====== DATA PROVIDED
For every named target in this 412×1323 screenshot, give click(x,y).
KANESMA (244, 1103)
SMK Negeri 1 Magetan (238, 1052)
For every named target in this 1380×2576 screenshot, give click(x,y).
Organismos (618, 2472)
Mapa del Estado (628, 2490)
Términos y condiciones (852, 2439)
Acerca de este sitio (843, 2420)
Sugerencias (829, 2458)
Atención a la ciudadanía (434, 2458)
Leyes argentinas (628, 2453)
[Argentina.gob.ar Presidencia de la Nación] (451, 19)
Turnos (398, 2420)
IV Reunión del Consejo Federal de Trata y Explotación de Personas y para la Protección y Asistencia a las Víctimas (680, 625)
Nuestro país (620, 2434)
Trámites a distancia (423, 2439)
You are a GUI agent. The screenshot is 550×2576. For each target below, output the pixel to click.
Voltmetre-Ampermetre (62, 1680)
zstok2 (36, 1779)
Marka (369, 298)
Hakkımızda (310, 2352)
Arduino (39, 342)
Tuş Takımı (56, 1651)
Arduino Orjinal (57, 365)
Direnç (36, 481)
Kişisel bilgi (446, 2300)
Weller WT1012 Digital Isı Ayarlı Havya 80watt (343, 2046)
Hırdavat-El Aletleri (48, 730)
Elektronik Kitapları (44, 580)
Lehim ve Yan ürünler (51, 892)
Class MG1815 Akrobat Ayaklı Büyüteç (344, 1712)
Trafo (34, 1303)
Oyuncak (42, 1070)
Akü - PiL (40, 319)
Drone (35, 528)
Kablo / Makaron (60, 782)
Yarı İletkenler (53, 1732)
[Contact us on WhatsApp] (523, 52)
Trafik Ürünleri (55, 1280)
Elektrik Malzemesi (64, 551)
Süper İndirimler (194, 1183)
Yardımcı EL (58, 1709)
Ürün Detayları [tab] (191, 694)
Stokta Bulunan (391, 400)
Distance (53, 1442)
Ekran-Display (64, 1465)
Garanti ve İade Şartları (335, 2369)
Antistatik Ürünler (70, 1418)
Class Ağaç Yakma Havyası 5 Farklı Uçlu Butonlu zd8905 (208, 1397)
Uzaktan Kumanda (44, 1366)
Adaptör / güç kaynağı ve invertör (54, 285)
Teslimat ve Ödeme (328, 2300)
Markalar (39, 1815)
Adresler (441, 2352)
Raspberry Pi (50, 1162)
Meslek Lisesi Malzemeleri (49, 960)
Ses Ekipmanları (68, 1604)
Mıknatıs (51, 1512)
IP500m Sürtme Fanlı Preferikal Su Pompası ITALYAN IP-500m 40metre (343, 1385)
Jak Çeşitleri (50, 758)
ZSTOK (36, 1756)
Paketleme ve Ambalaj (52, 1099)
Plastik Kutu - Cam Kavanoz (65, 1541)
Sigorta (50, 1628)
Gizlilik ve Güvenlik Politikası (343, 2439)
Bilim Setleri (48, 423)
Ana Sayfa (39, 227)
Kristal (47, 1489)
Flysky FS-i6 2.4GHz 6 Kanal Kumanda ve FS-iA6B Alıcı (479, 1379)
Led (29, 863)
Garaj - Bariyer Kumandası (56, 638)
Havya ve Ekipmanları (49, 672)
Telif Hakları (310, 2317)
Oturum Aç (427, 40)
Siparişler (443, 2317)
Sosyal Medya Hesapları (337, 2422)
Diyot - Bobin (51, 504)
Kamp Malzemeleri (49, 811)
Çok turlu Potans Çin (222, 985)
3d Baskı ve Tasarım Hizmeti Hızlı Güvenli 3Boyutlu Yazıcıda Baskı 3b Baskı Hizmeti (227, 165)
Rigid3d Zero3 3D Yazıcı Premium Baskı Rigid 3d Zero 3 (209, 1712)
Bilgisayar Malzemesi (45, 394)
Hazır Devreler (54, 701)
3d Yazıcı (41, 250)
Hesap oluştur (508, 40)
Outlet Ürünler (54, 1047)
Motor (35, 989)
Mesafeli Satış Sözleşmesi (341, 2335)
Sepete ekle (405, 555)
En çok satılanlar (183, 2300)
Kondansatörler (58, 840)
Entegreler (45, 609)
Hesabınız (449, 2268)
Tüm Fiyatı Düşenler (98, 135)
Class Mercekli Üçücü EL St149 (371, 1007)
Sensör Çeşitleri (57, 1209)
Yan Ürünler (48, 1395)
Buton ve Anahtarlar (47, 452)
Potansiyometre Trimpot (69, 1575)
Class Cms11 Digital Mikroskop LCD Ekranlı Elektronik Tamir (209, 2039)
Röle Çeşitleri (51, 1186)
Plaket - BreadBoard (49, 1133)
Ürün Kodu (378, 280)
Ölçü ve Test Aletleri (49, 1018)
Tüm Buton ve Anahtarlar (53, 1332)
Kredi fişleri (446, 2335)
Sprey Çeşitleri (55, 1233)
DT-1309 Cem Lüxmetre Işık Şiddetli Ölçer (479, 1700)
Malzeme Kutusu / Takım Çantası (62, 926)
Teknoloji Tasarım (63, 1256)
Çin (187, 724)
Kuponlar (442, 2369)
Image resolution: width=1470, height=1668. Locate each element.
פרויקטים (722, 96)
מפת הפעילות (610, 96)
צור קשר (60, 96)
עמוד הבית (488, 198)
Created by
============
• WHAT TO DO: Only one part of the material above is to be transcribed, namely the lines starting with the line that has "Tuş Takımı (56, 1651)" and going on through the line that has "[Contact us on WhatsApp] (523, 52)", exactly as they stand.

• RESPONSE TO THIS EXERCISE:
Tuş Takımı (56, 1651)
Arduino Orjinal (57, 365)
Direnç (36, 481)
Kişisel bilgi (446, 2300)
Weller WT1012 Digital Isı Ayarlı Havya 80watt (343, 2046)
Hırdavat-El Aletleri (48, 730)
Elektronik Kitapları (44, 580)
Lehim ve Yan ürünler (51, 892)
Class MG1815 Akrobat Ayaklı Büyüteç (344, 1712)
Trafo (34, 1303)
Oyuncak (42, 1070)
Akü - PiL (40, 319)
Drone (35, 528)
Kablo / Makaron (60, 782)
Yarı İletkenler (53, 1732)
[Contact us on WhatsApp] (523, 52)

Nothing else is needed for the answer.